Speaker
Stephan is a lecturer at the Department of Statistics and Actuarial Science at Stellenbosch University, and he obtained his PhD earlier this year at Wageningen University in the Netherlands. For his PhD he developed machine learning frameworks to account for complex data issues in digital soil mapping (DSM). DSM makes use of statistical methods to quantify complex relationships between a soil property and environmental covariates, and this using this relationship to the predict soil properties across landscapes. Stephan has continued in this avenue of research, aiming to address statistical challenges in DSM, such as improving the statistical modelling of soil properties to enhance soil map accuracy and developing interpretive machine learning techniques using multivariate techniques. For his work Stephan has been the recipient of the international Climate, Food and Farming and Global Research Alliance Development Scholarships (CLIFF-GRADS), the Thuthuka PhD grant of the National Research Foundation, and he is the recipient of Stellenbosch University's Rector's Postdoctoral Fellowship Programme in AI, machine learning and data analysis.
Abstract
When I started my PhD journey, I knew I wanted to work with spatial data, and I knew I wanted to use machine learning models and predictive modelling.
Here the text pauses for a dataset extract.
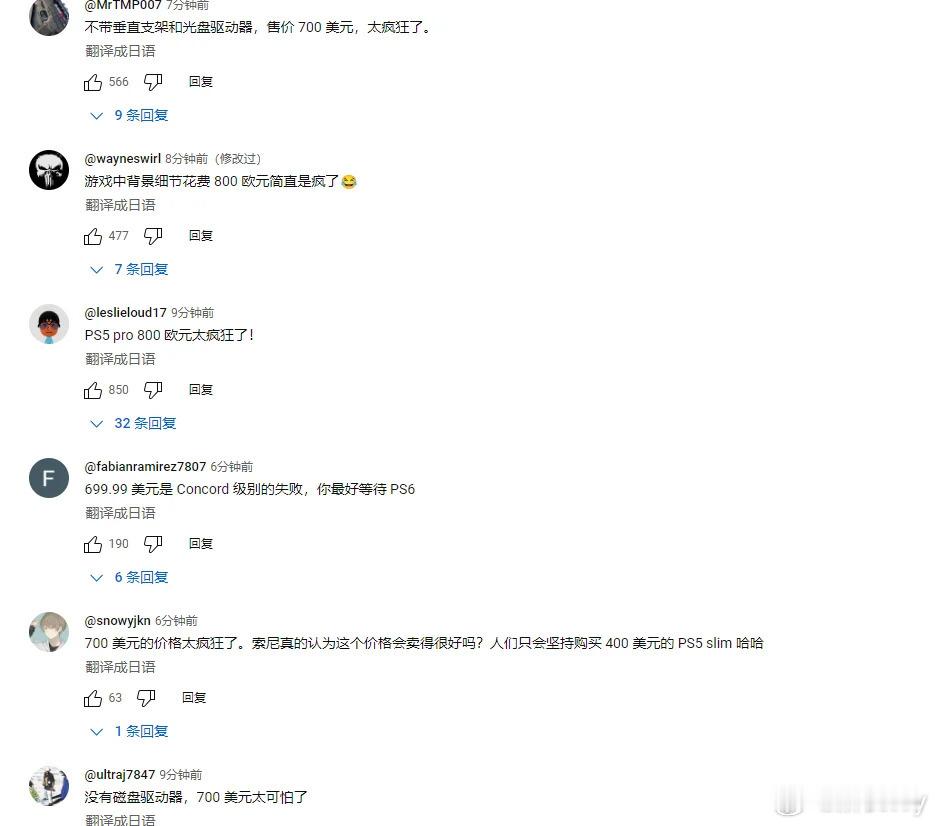Expand the 6 条回复 replies thread

click(x=129, y=577)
It was therefore so fortunate when I was presented with the opportunity to work on a project in digital soil mapping for my PhD. It not only ticked my boxes, but it opened my world to the importance of protecting one of the world's most valuable assets, soil. The data and modelling challenges in DSM are complex and it therefore presents so many opportunities for research as a statistician. In this talk, however, I would like to share some of my experiences of doing a PhD outside South Africa. I will address the key points one should consider when embarking on such an endeavour.